▸ **What the task requires**
Your copy should hold exactly the lines from the one containing "You are a GUI" through the last line of the entries, and no pictures.
★ ★ ★ ★
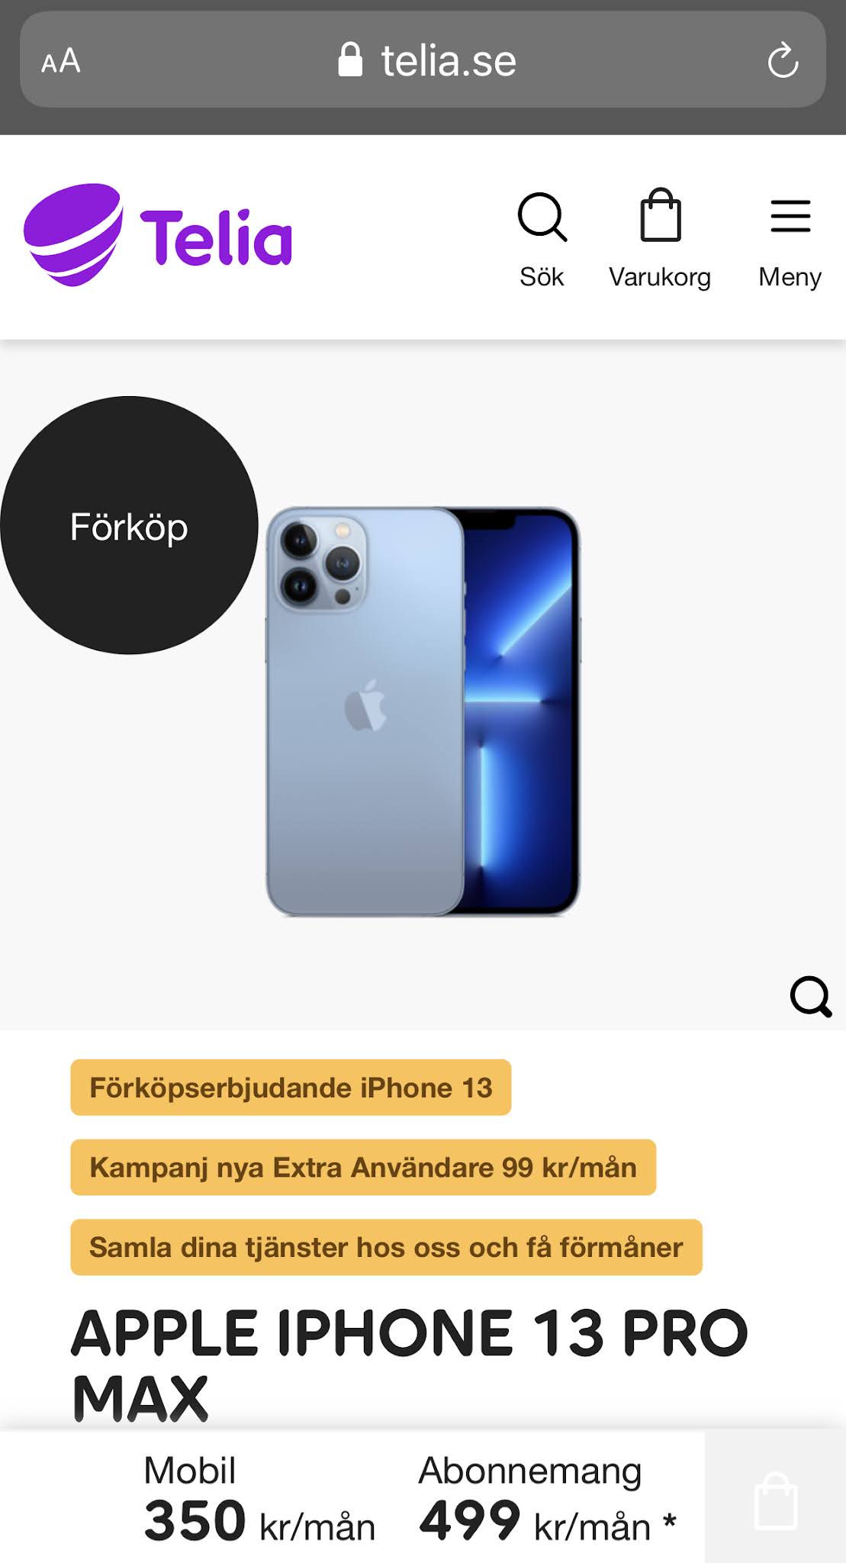Tap the Förköp round badge

[129, 525]
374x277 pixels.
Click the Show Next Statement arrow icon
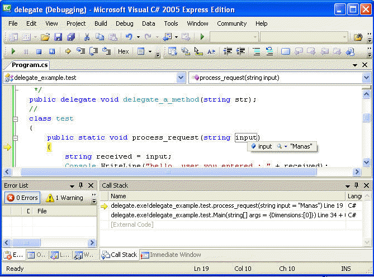coord(68,51)
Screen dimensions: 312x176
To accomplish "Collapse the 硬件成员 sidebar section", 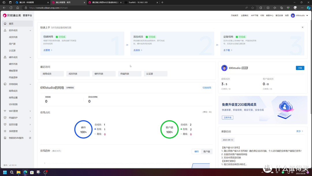I will coord(30,57).
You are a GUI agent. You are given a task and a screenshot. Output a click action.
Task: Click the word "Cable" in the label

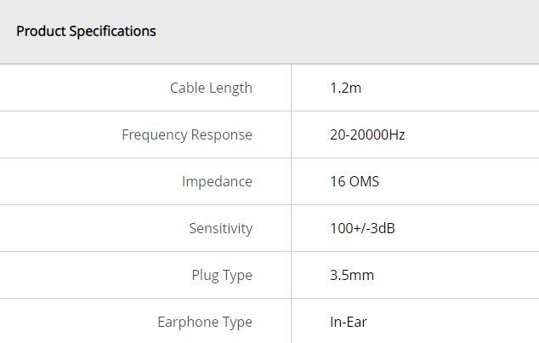(x=188, y=88)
★ ★ ★ ★
▸ **Output**
You are a GUI agent. You are given a task and a screenshot. Output a click action.
Task: Click the word "Cable" in the label

(x=188, y=88)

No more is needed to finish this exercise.